Last November, President Emmanuel Macron announced his intention to return artworks looted by France from the city of Abomey in Benin to their country of origin, and as of July of 2019, plans were outlined that involved a $22.5 million loan from the French Development Agency so that a museum could be built in Benin to house the artifacts in question. On Monday, during a scheduled visit to Benin, French culture minister Franck Riester told Benin President Patrice Talon, that the pertinent artwork would be returned “in the course of 2020, perhaps at the beginning of 2021,” laying down a firm timeline to France’s complicated effort to right past wrongs.

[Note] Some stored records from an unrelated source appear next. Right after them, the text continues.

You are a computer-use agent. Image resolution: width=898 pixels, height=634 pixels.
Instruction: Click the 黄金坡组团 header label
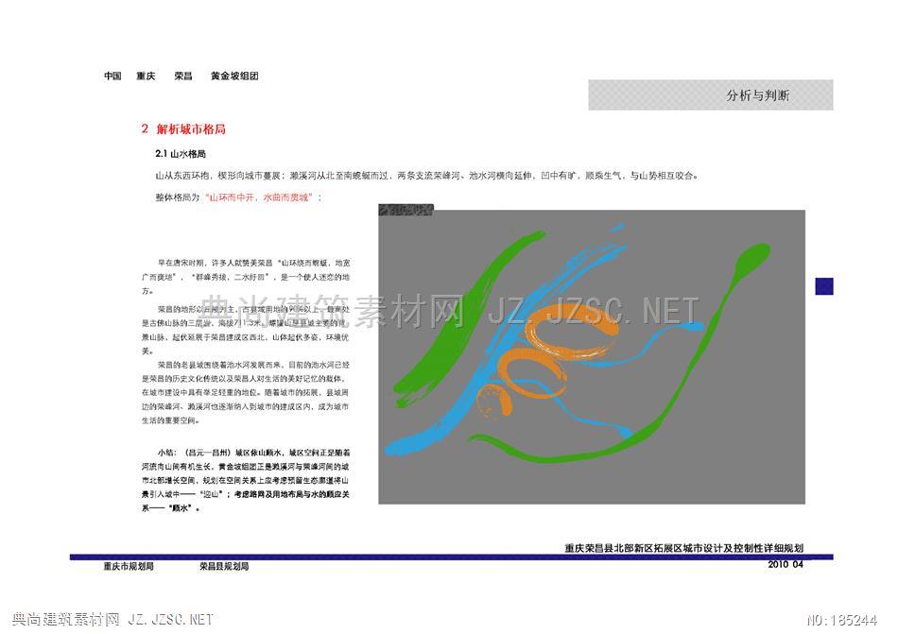234,76
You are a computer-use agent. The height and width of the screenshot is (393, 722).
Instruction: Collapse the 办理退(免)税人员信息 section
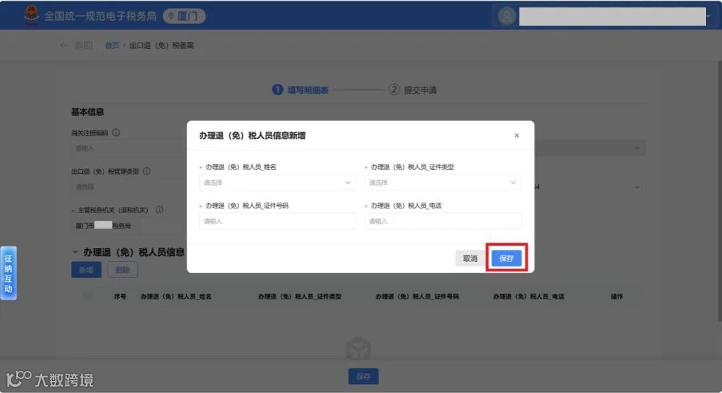click(75, 252)
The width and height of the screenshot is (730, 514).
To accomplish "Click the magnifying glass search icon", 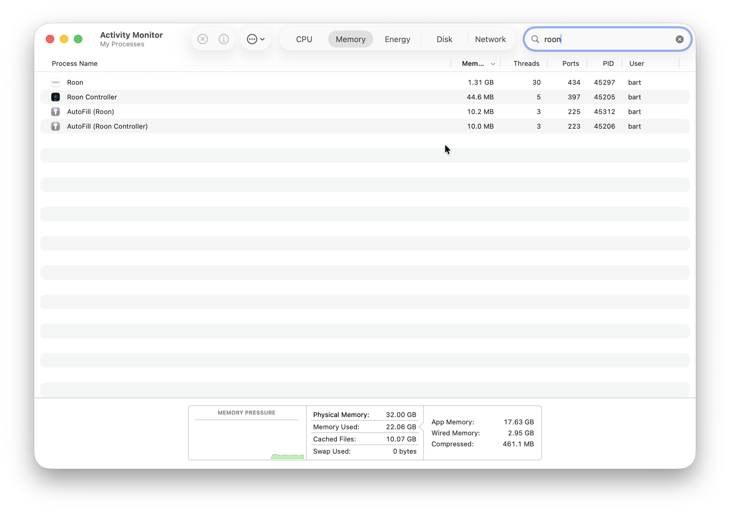I will (535, 39).
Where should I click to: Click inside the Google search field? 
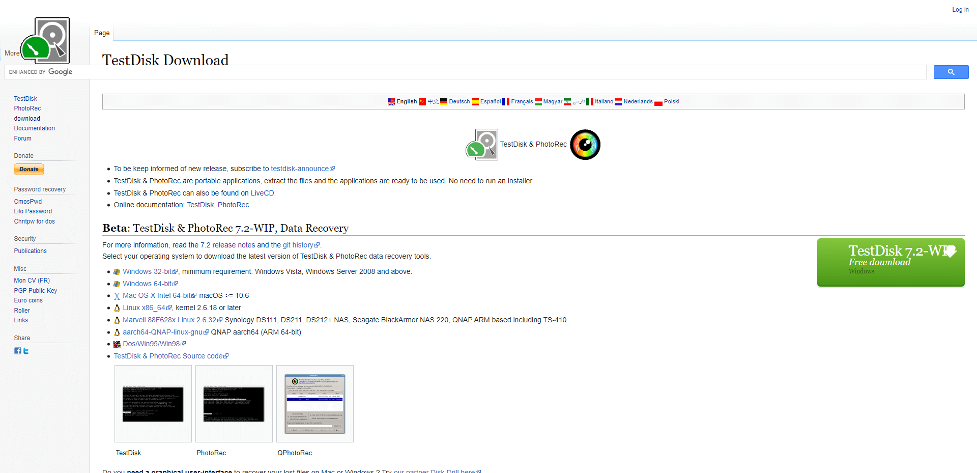(x=458, y=72)
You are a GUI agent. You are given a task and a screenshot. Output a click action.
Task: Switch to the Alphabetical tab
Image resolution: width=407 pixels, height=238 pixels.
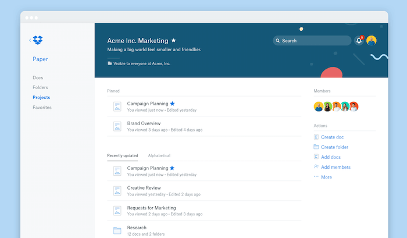click(159, 156)

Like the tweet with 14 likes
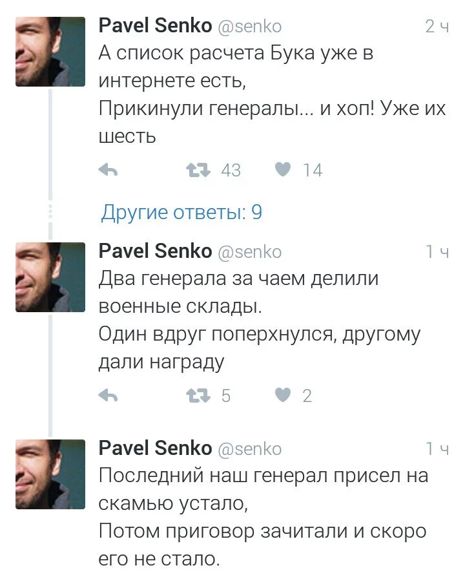(283, 170)
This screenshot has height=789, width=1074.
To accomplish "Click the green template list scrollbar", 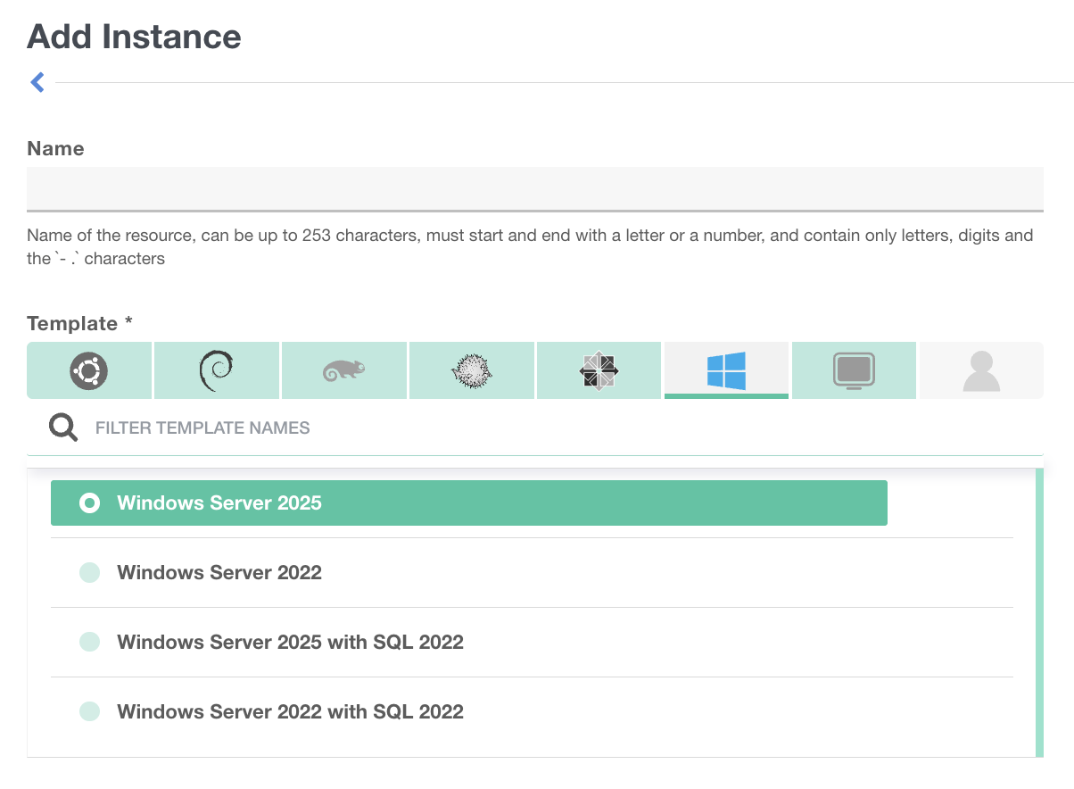I will tap(1039, 612).
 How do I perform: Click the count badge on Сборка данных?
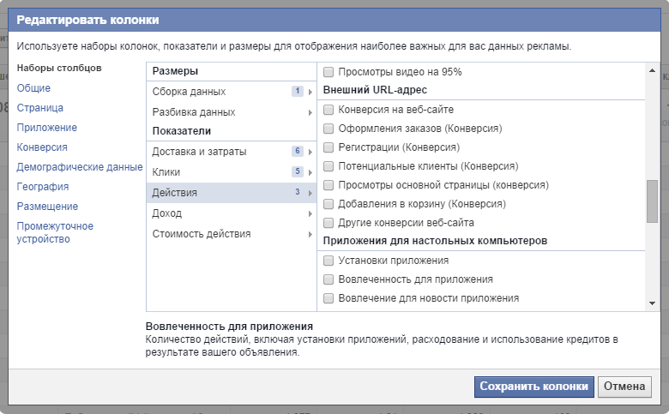pos(297,92)
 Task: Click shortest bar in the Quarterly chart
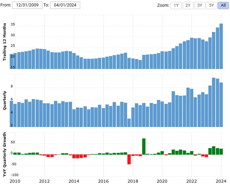[x=129, y=123]
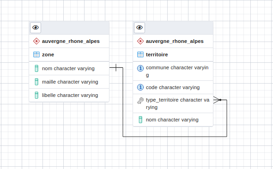Toggle details eye button on zone table
The height and width of the screenshot is (169, 273).
coord(36,28)
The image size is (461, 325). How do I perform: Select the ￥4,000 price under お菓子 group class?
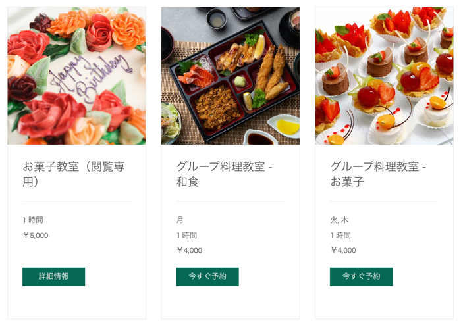click(343, 251)
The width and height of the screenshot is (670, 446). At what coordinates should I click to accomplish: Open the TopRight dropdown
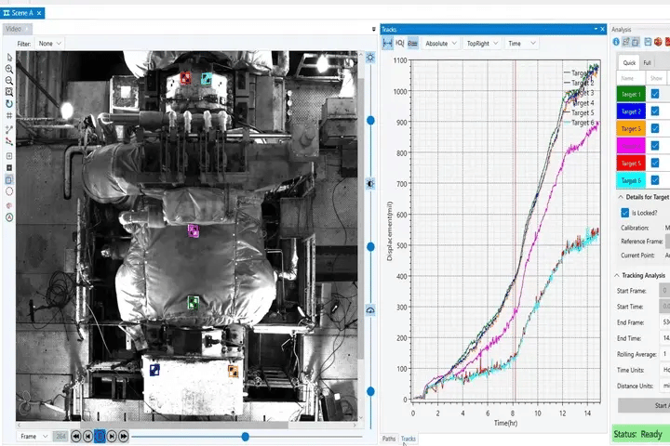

The 26 artifacts at the center of this years-long and much-discussed cultural exchange include a statue of the god Gou, who represents war and iron, and a royal throne lifted from Benin’s former Kingdom of Dahomey by the French in 1892 during a calamitous colonial war. Currently, the objects still reside within the Parisian Quai Branly museum, and the question of whether a museum will be built in Benin in time to accommodate their return is a lingering question in the whole affair that remains extremely pertinent.
According to the Agence France-Presse, Jean-Michel Abimbola, Benin’s culture minister, explained at a press conference that the artwork would be given back to Benin “in several stages,” and that he was in support of “the commitment of the French President to return these works,” as well as “the opening of a broader discussion.” Indeed, the return of looted artworks to their countries of origin is an initiative that many institutions all around the world are taking on recently, perhaps in part due to Macron’s seemingly forceful ambition to actually get his country’s project off the ground. Whether the exchange will proceed on schedule and as planned remains to be seen.